**Passage provided:**

Segment Open

Potter's date of death is not known, but is presumed to be after 1813.

==Works==
Observations on the present State of Music and Musicians, with general rules for studying Music; to which is added a Scheme for erecting and supporting a Musical Academy in this Kingdom (1762) came from lectures at Gresham College. Of two pieces produced at Drury Lane Theatre, The Rites of Hecate (1763) had music by Potter, and Hymen is thought to have had some also. In 1765 The Choice of Apollo, a serenata with music by William Yates, which was performed at the Haymarket Theatre, had words by Potter. Volumes of his Vauxhall compositions were published.

In 1766 Potter published The Hobby Horse, a satire in Hudibrastic verse, directed at Garrick. Potter's dramatic criticism was collected in The Theatrical Review, supposedly written by "a society of gentlemen independent of managerial influence". Other works which Potter issued during this period of his career were:

- The Words of the Wise, 1768, moral subjects digested into chapters;
- An edition of Edmund Gayton's Festivous Notes on Don Quixote, 1768;
- Music in Mourning, or Fiddlestick in the Suds, a burlesque satire on a certain Mus. Doc., 1780. Against John Abraham Fisher.
- A series of novels, comprising in the end History and Adventures of Arthur O'Bradley, (1769); The Curate of Coventry, (1771); The Virtuous Villagers, (1784); The Favourites of Felicity, (1785); and Frederic, or the Libertine, (1790).

In 1803, when living at 47 Albemarle Street, London, Potter published Thoughts respecting the Origin of Treasonable Conspiracies. By then a professional writer, he produced Olivia, or the Nymph of the Valley, a two-volume novel, London, 1813. Jeremias David Reuss also assigned to Potter two undated works, A Journal of a Tour through parts of Germany, Holland, and France, and a Treatise on Pulmonary Inflammation, with The Repository, The Historical Register, and Polyhymnia. Baker wrote that he corrected and added to Thomas Salmon's General Gazetteer and John Ogilby's Book of Roads; and also indexed John Dryden's Virgil and other works.

Segment Closed

**Given material:**
Segment Open

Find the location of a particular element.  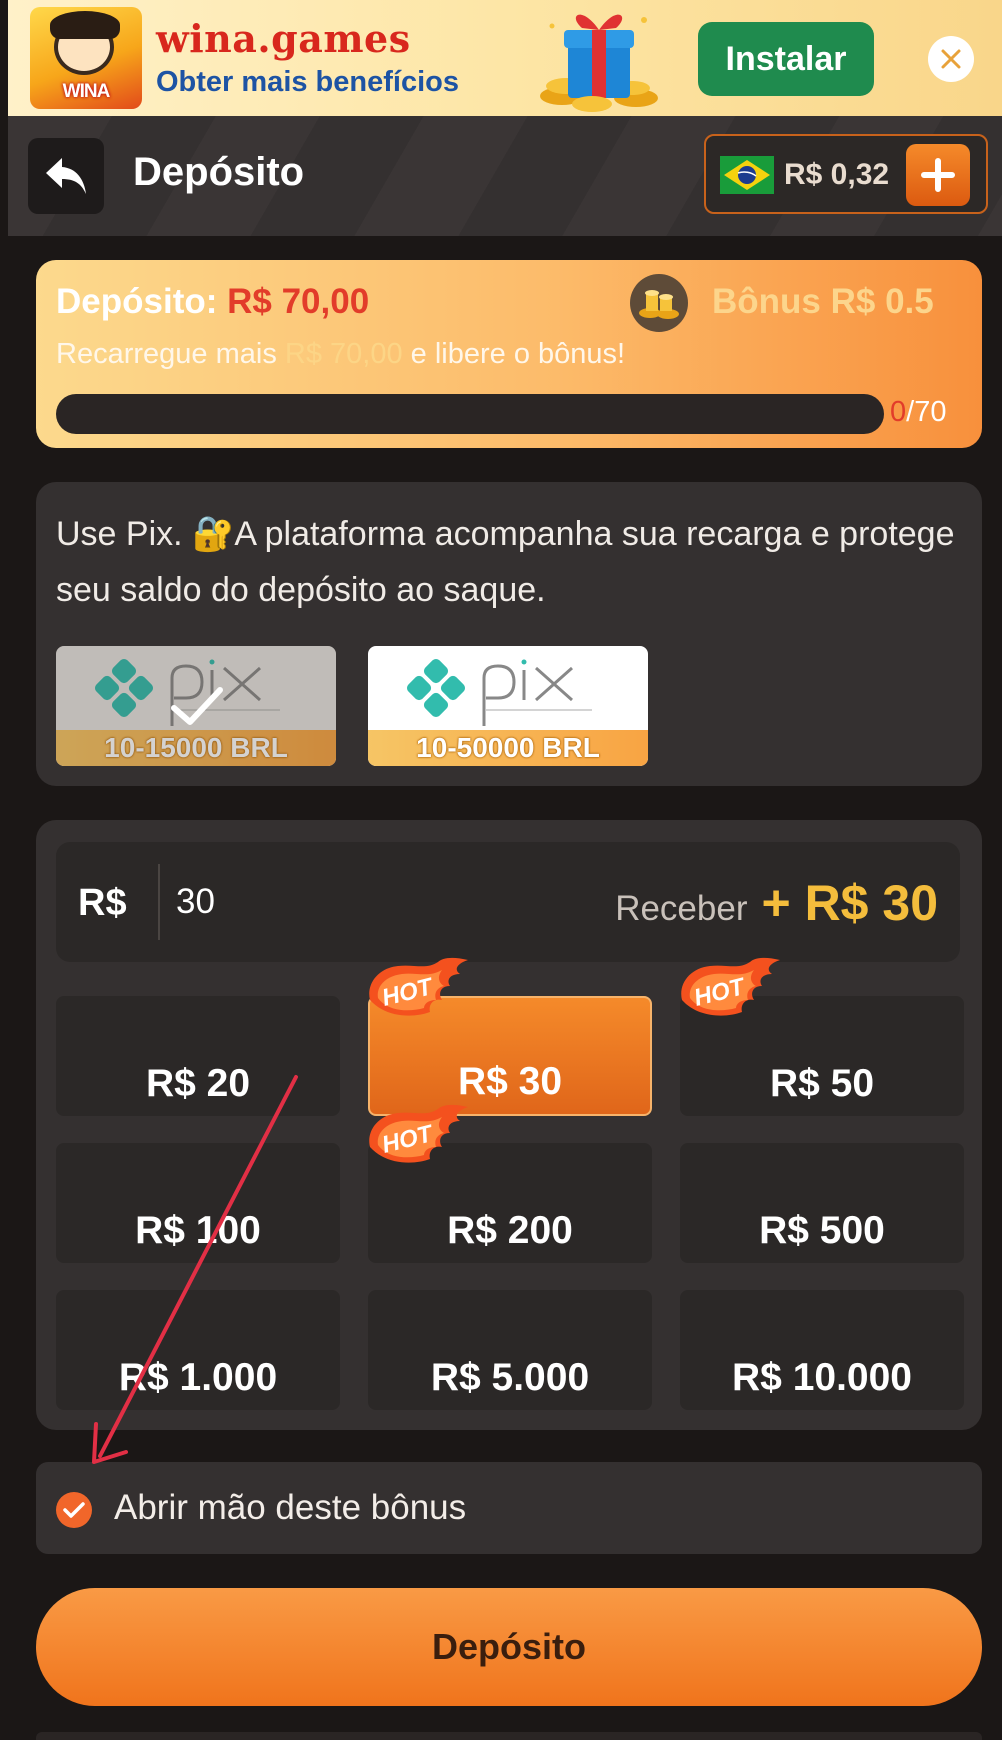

Segment Closed

**Assigned task 1:** Update the passage on Potter's writings, starting with "Potter's date of" and going on through "compositions were published.", so that "Haymarket Theatre" becomes "Covent Garden Theatre".
**Assigned task 2:** According to the passage on Potter's writings, where was Potter living in 1803?

**Answer space 1:**
Potter's date of death is not known, but is presumed to be after 1813.

==Works==
Observations on the present State of Music and Musicians, with general rules for studying Music; to which is added a Scheme for erecting and supporting a Musical Academy in this Kingdom (1762) came from lectures at Gresham College. Of two pieces produced at Drury Lane Theatre, The Rites of Hecate (1763) had music by Potter, and Hymen is thought to have had some also. In 1765 The Choice of Apollo, a serenata with music by William Yates, which was performed at the Covent Garden Theatre, had words by Potter. Volumes of his Vauxhall compositions were published.

**Answer space 2:** At 47 Albemarle Street, London.